#### Material for the task
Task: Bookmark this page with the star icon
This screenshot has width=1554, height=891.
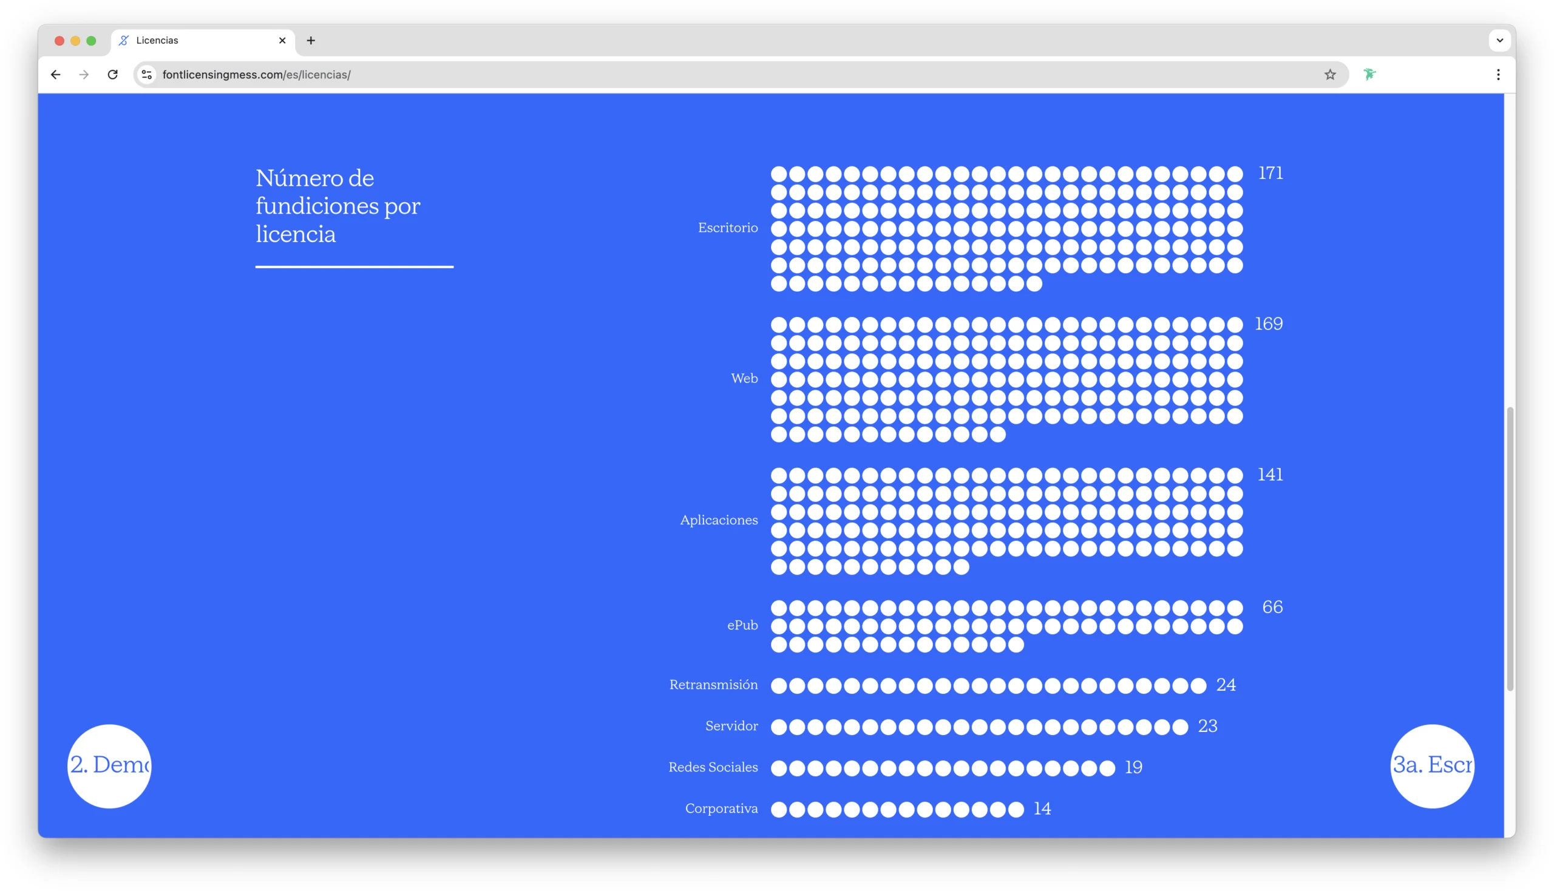Action: 1329,75
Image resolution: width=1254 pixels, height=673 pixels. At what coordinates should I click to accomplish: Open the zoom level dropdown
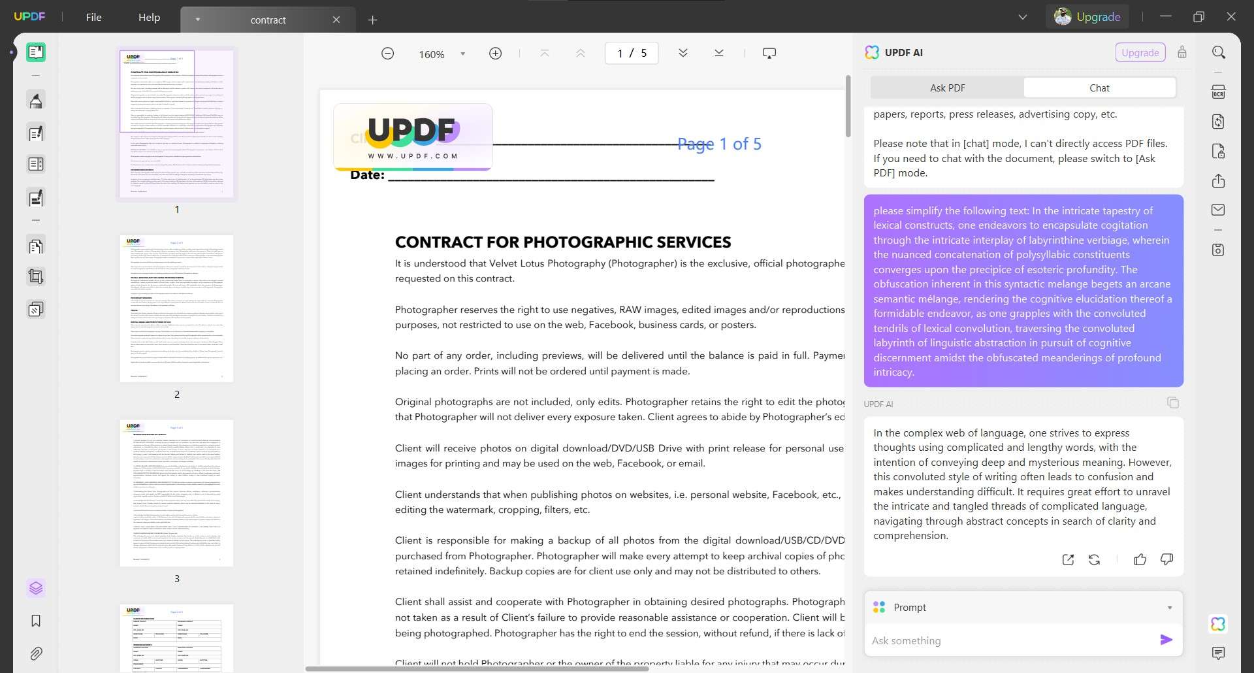463,54
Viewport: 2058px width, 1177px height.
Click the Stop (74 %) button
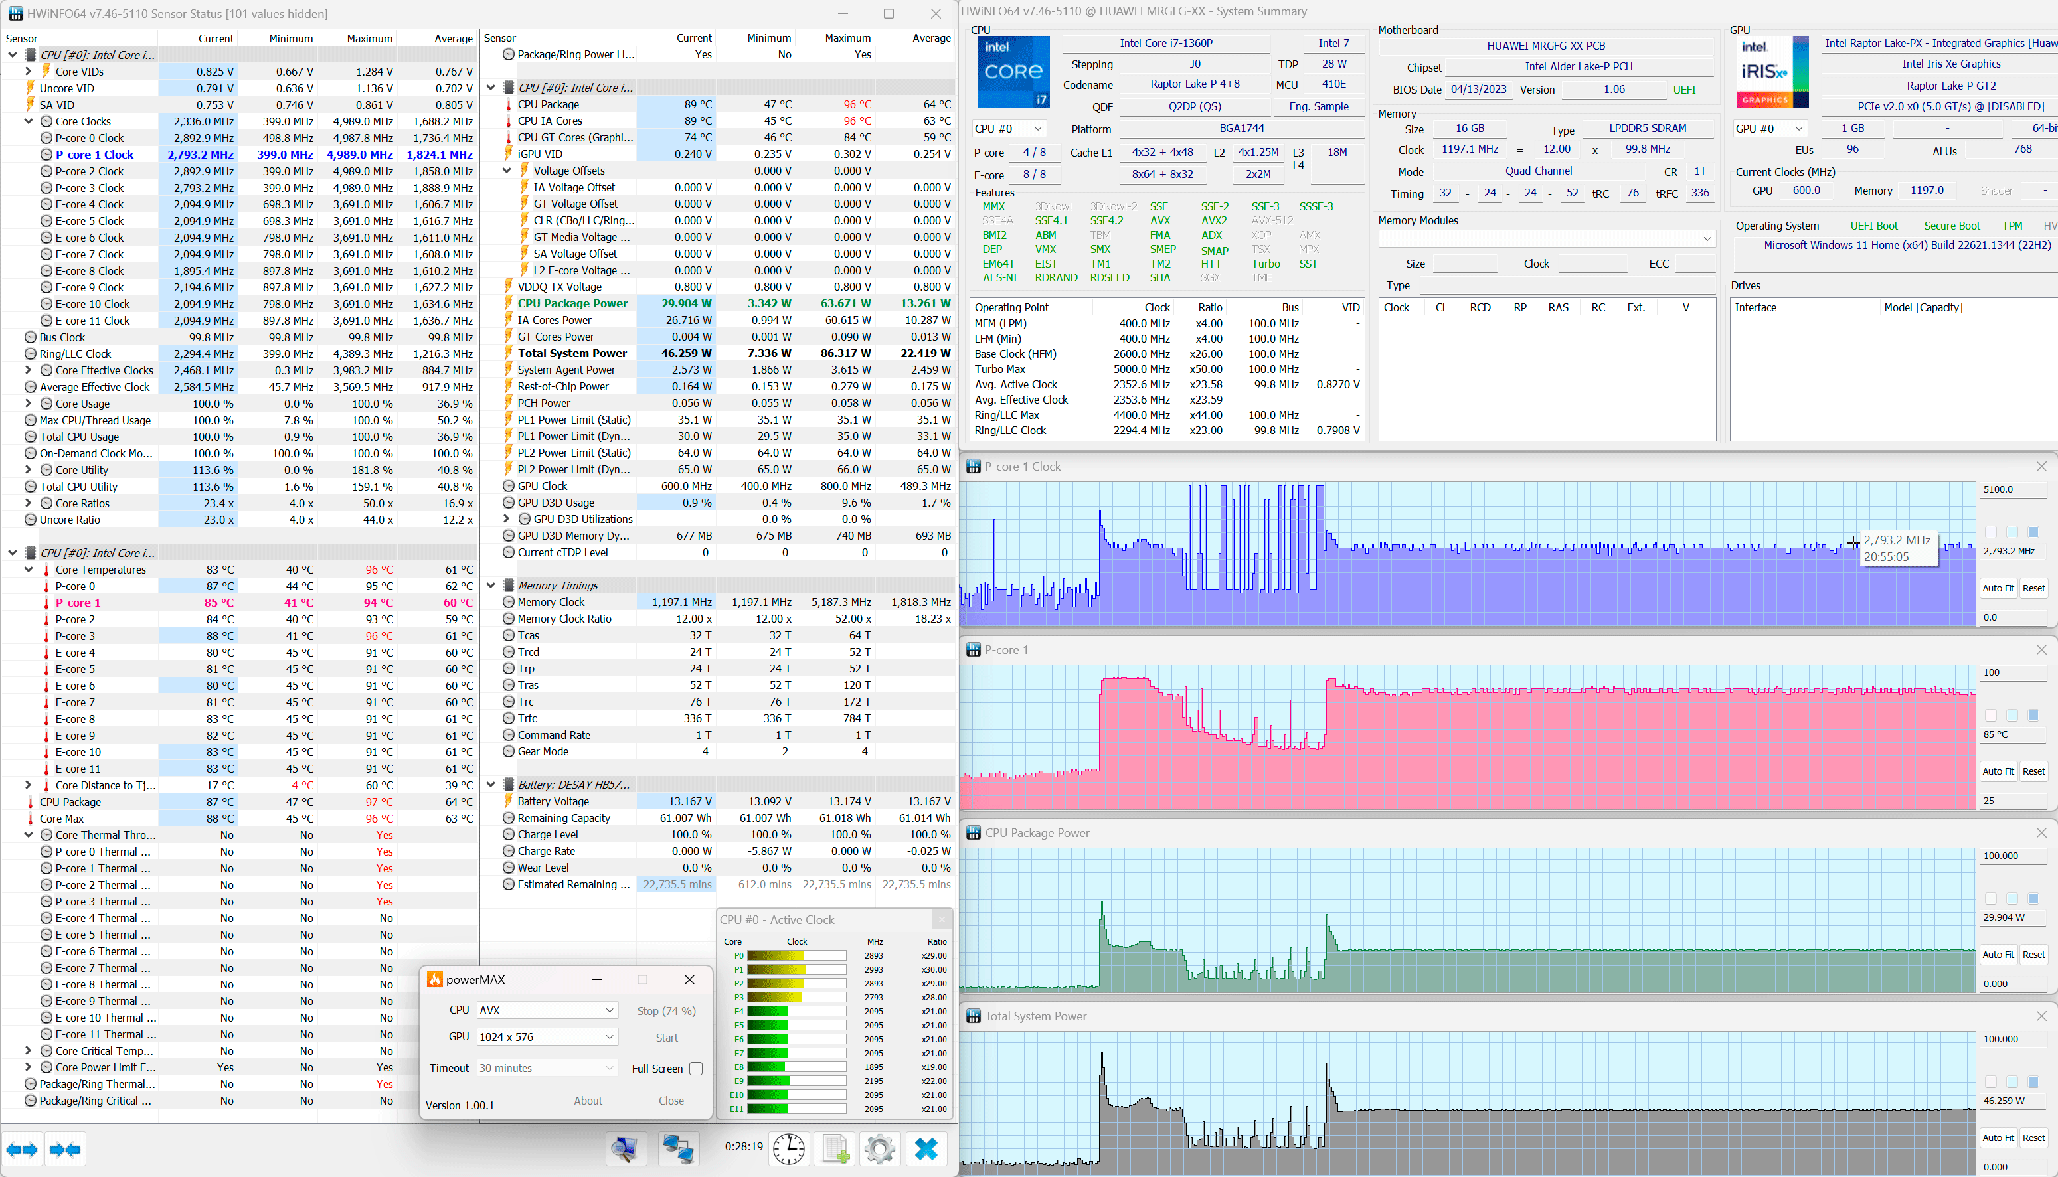666,1010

#### Your objective
If a line holds an image, leave the image out; retype everything else in the entries exactly.

#### Answer box
Task: Bookmark this page with the star icon
This screenshot has width=1554, height=891.
Action: 1329,75
Image resolution: width=1254 pixels, height=673 pixels. At what coordinates should I click to accomplish: Open the zoom level dropdown
463,54
Viewport: 2058px width, 1177px height.
Click the Stop (74 %) button
666,1010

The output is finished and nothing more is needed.